Nessuno di questi ha voluto rilasciare dichiarazioni al Tribunale, tranne la donna che – accompagnata dal bel figlioletto Pietro e dal marito Corrado Lanino, rimasti fuori dall’aula – ha ribadito di non aver mai passato documenti ai giornalisti né di aver mai minacciato il prelato.

Chaouqui, che si è detta “triste” ai giornalisti fuori dall’aula, ha esordito porgendo le proprie “scuse” alla Corte per aver espresso, a volte, “un pensiero che dovevo tacere”. “Purtroppo è uno dei miei difetti: parlare quando dovrei tacere. Sono orgogliosa, rabbiosa, commetto tanti errori, ma ho stima di questa Corte e di questo Stato. Per questo sono sempre stata presente al processo, nonostante la gravidanza, nonostante le mie condizioni di salute”.

Con la voce rotta dal pianto, la giovane madre ha detto al presidente della Corte Giuseppe Dalla Torre: “Mi è stata data la pena più alta (3 anni e 9 mesi) come se avessi costruito tutto da sola, il promotore di Giustizia non ha mai distinto i tempi e ha parlato di un disegno criminoso anche prima della Cosea. Io non sono quella persona che è emersa…”. “Se la Corte – ha aggiunto – dovesse chiedere all’Italia di eseguire la sentenza io e mio figlio passeremmo i suoi primi anni di vita in galera”.

L’unica imputata donna ha voluto poi giustificare il suo “atteggiamento processuale” che – ha sottolineato – “è sempre stato di partecipazione e di difesa”. “Se ho parlato con la stampa, sono andata sui tv e sui giornali – ha detto alla Corte – è perché non avevo scelta. Dovevo difendere la mia immagine di donna, madre, professionista, essere umano”. Anche perché “le bugie di Balda hanno rischiato di distruggere la mia famiglia”.

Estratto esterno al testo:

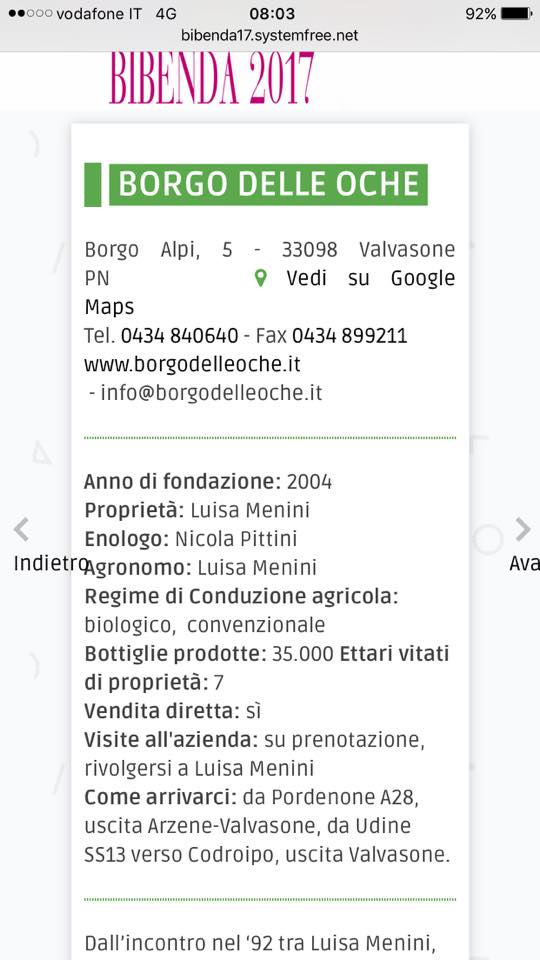
Task: Tap the Borgo Alpi address text
Action: click(269, 264)
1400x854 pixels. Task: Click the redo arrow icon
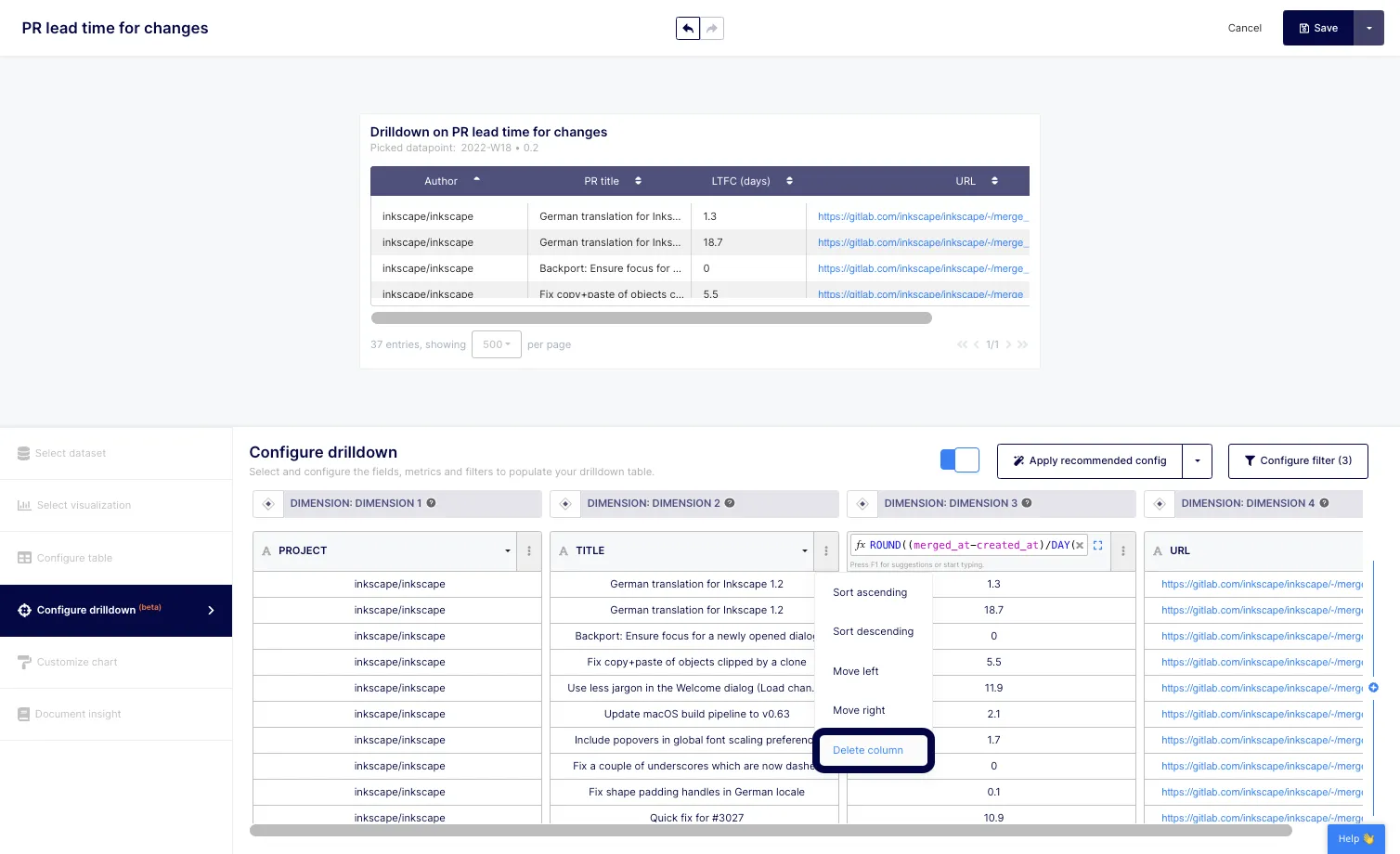(711, 28)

Il riferimento è soprattutto all’articolo piazzato in prima pagina su Repubblica in cui la Chaouqui veniva definita “l’amante di Balda” nel memoriale stilato dal monsignore. “Ho provato una grandissima rabbia – ha detto la donna – la stessa che provo ora per cui non riesco a trattenere le lacrime. Non è da me…”.

La stessa rabbia che l’ha spinta a inviare quell’sms scurrile letto nelle scorse udienze dall’avvocato difensore di Balda, Emanuela Bellardini. “Un messaggio squallido” l’ha definito la stessa Chaouqui, inviato mentre era in vacanza in Cambogia, l’8 agosto 2015, e sul suo telefono si vide recapitare un file audio in cui sentiva l’ex segretario della Prefettura parlar male di lei durante una cena con i suoi amici.

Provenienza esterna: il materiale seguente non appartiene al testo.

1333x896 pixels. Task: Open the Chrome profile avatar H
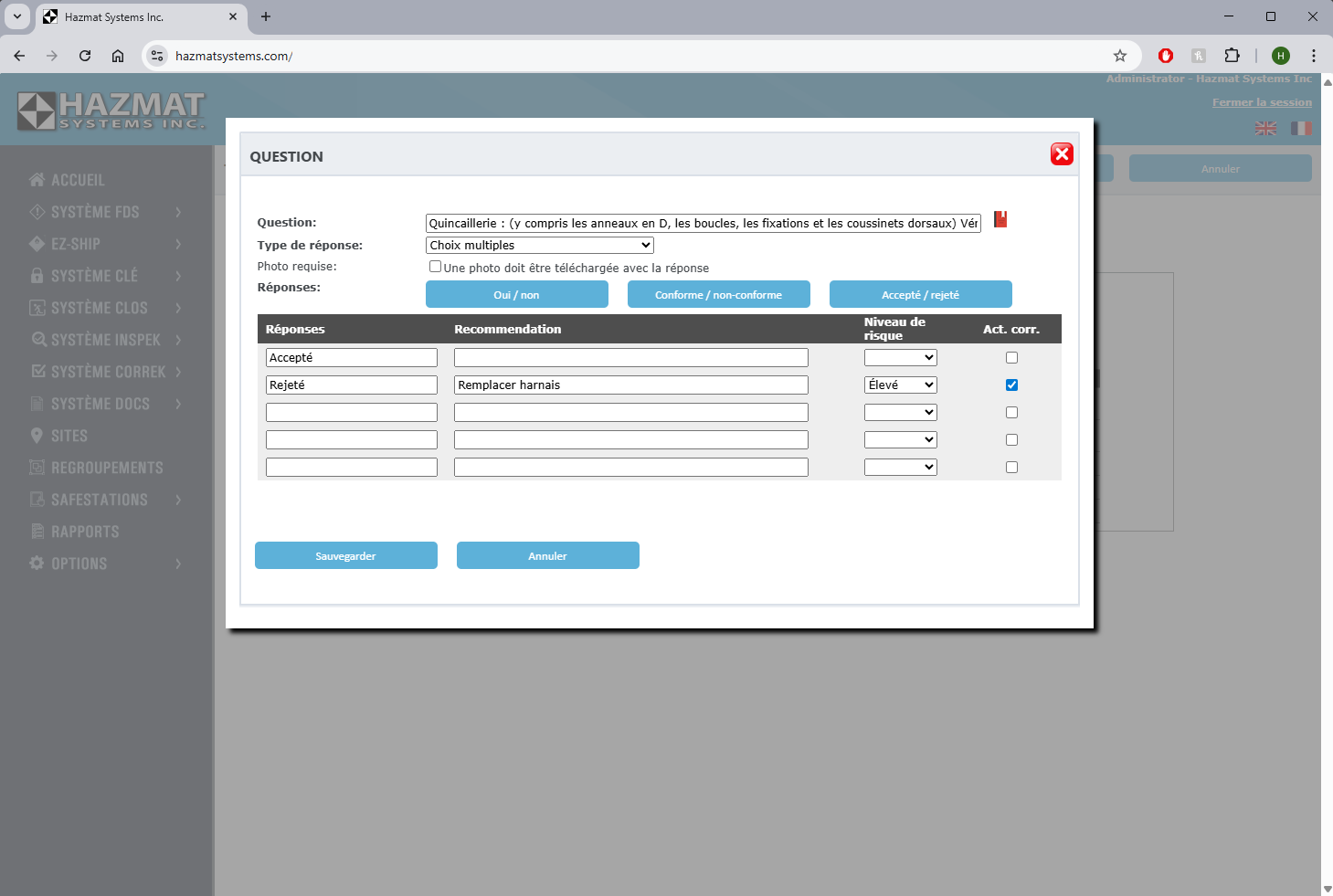tap(1280, 56)
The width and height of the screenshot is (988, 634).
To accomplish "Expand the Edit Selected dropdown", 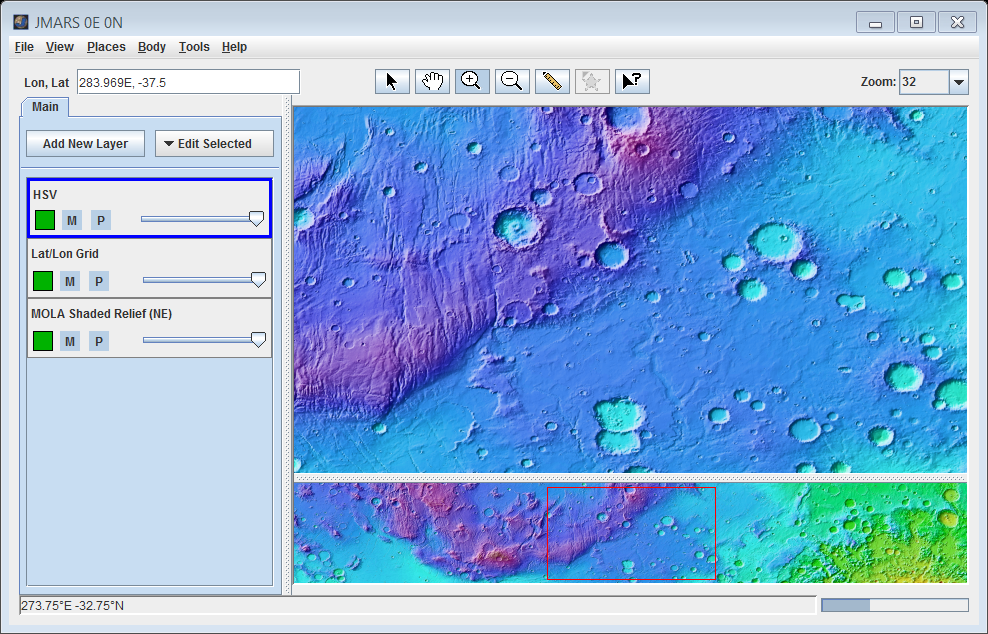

Perché Balda, ha evidenziato, “ha fatto tutto con i miei contatti, con i miei amici, ai quali chiedeva informazioni su di me e cercava di denigrarmi”. “Io – ha soggiunto – non potevo immaginare che presentandogli i due giornalisti avrebbe fatto quello che ha fatto: parlare, consegnare tutto l’archivio… È una cosa totalmente lontana dal mio pensiero”.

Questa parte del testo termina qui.